Alexa fluor 594 conjugate secondary antibody anti rabbit

For immunofluorescence, NP cells were seeded on slides in a six-well plate at a density of 4×10⁵ per well for 8 h. After 8 h, the NP cells were pretreated with or without DHE (2.5 μM) for 2 h and then stimulated with TNF-α (20 ng/ml) for 20 min. For dsDNA in the cytoplasm, the NP cells were treated with TNF-α (20 ng/ml) with or without DHE (2.5 μM) for 8 h.

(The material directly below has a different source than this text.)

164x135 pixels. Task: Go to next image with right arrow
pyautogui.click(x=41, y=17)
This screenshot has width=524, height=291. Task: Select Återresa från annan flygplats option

Para-formaldehyde (4%) was used to fix the NP cells for 15 min at RT, and 0.25% Triton X-100 was used to permeabilize the cells membrane for 5 min after washing three times with PBS. After blocking with 10% goat serum, the cells were incubated with a primary antibody for phospho-p65 (diluted 1:200, purchased from Cell Signaling Technology, anvers, MA, USA) or incubated with a primary antibody for dsDNA (diluted 1:200, purchased from Abcam, Cambridge, United Kingdom) overnight at 4°C. The next day, the cells were washed three times with PBS. Then, they were incubated with an Alexa Fluor 594 conjugate secondary antibody (anti-rabbit, 1:500; Cell Signaling Technology, anvers, MA, United States) for 1 h and subsequently incubated with DAPI (Sigma-Aldrich, St. Louis, MO, United States) for 3 min. Finally, digital fluorescence images were captured with a fluorescence microscope (Olympus, Inc., Tokyo, Japan).